Salué par les critiques de la musique classique comme par les amateurs d’expériences électroniques, le talent de Nils Frahm a mis tout le monde d’accord ces dix dernières années. Qu’il utilise un orgue d’église ou un synthétiseur flanqué de pédales d’effet, le pianiste allemand regarde toujours vers l’avant et c’est pour ça qu’il semble si séduisant.

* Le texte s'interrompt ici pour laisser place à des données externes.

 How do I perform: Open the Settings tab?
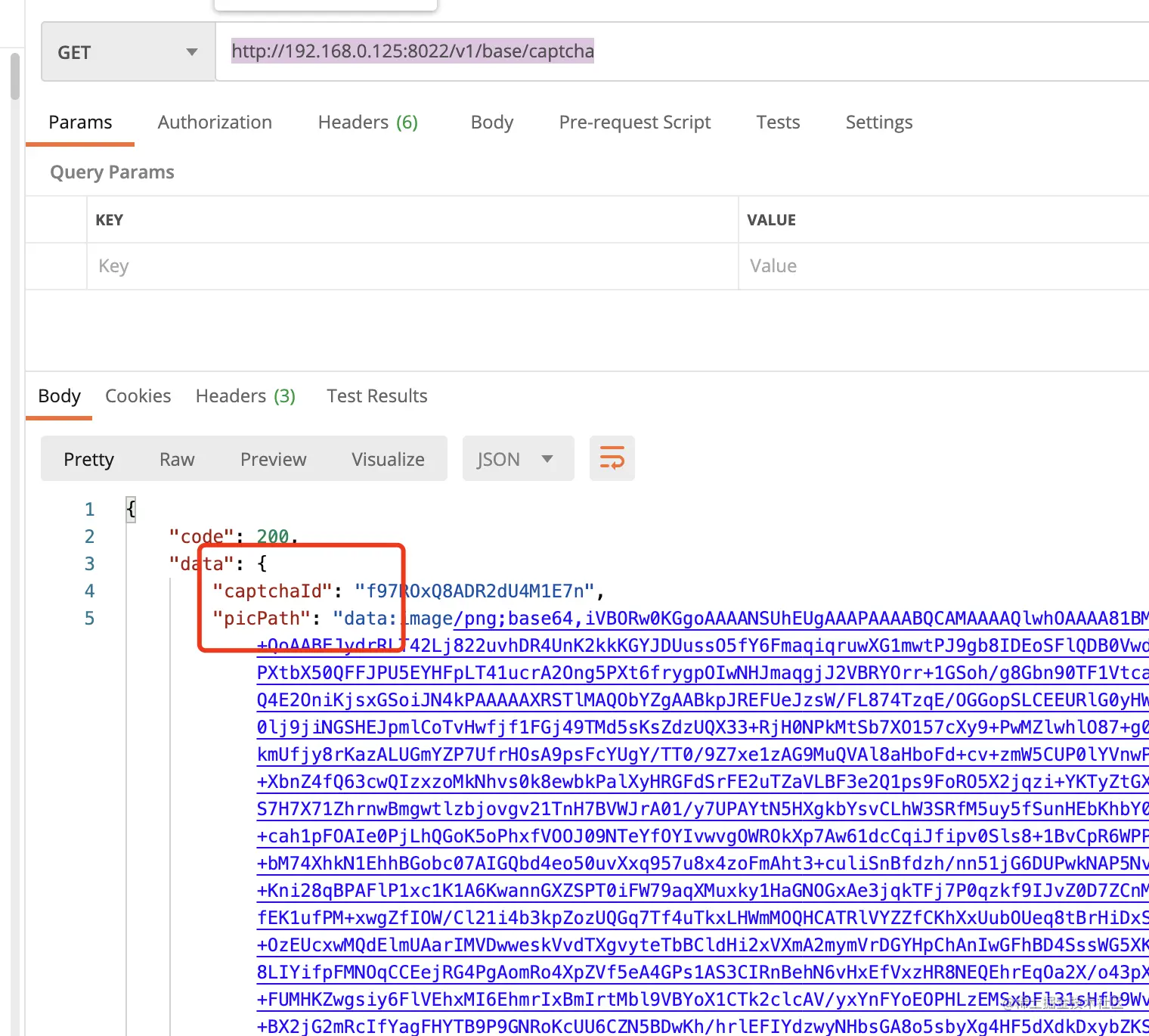pos(879,123)
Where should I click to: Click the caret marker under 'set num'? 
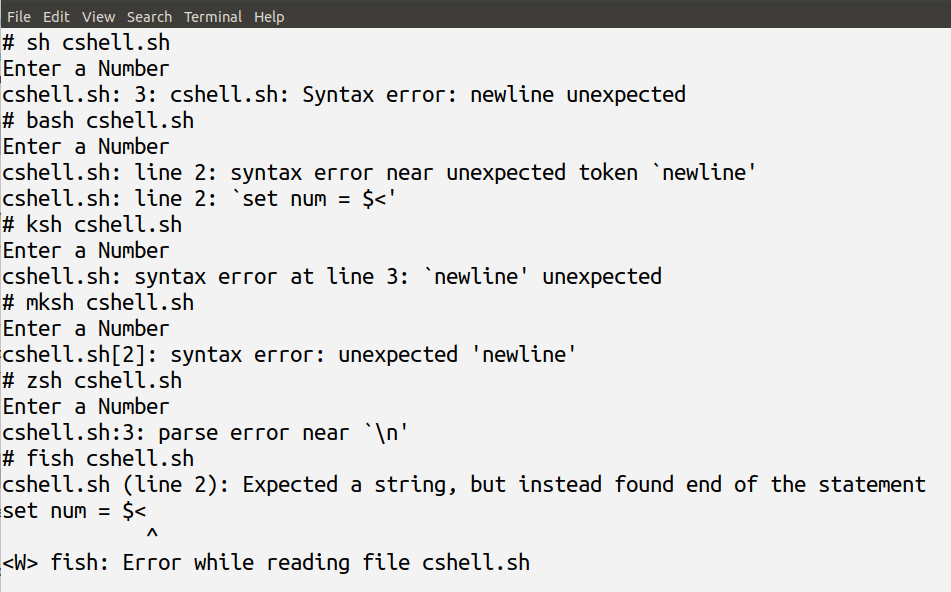click(x=152, y=533)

Il aurait pu devenir le “king of the bongo”, mais heureusement pour nous, Nils Frahm a choisi le piano. La percussion cubaine fut pourtant son premier instrument, celui qu’il attrapait pour accompagner les jam-sessions de son père, un photographe autodidacte de la guitare et du piano, qui designait les pochettes du label de jazz allemand ECM Records. “C’est un instrument très simple, avec deux notes seulement. Je suis devenu plutôt bon avec le bongo, et puis j’ai commencé à jouer quelques notes sur le piano familial.” Le gamin a seulement 8 ans, mais à l’écoute de ses premières touches, ses parents, impressionnés, décident de cultiver ce talent et l’inscrire à des leçons de piano. Ils trouvent un “vieux Russe”, Nahum Brodski, ancien étudiant du dernier protégé du compositeur russe Tchaikovsky. Avec l’arrogance de l’enfance, Nils arrive à la première leçon avec ses propres compositions. Brodski les écoute et lui dit : “Oublie tout ça, on va recommencer à zéro !” Durant sept intenses années, Nils Frahm plonge dans le carcan de la musique classique, et apprend par cœur les mouvements des grands compositeurs, jusqu’à ce que les passions adolescentes le rattrapent. À 13 ans, il découvre qu’il a le droit de piloter un planeur et n’a plus que cette idée en tête. Il veut arrêter le piano. “Mon père voulait que je m’entraîne encore plus. Ma mère me disait de m’amuser. Quand j’ai voulu devenir pilote, mon père m’a proposé un deal que je n’ai pas pu refuser : “Si tu abandonnes cette idée, je t’achète un clavier, et tu pourras monter un groupe avec tes amis.” C’était très tentant, donc j’ai accepté. Avec mes potes, on a commencé à jouer des titres des Beatles avec un saxophone, un clavier Midi et une batterie. C’était horrible mais c’était le début de tout.”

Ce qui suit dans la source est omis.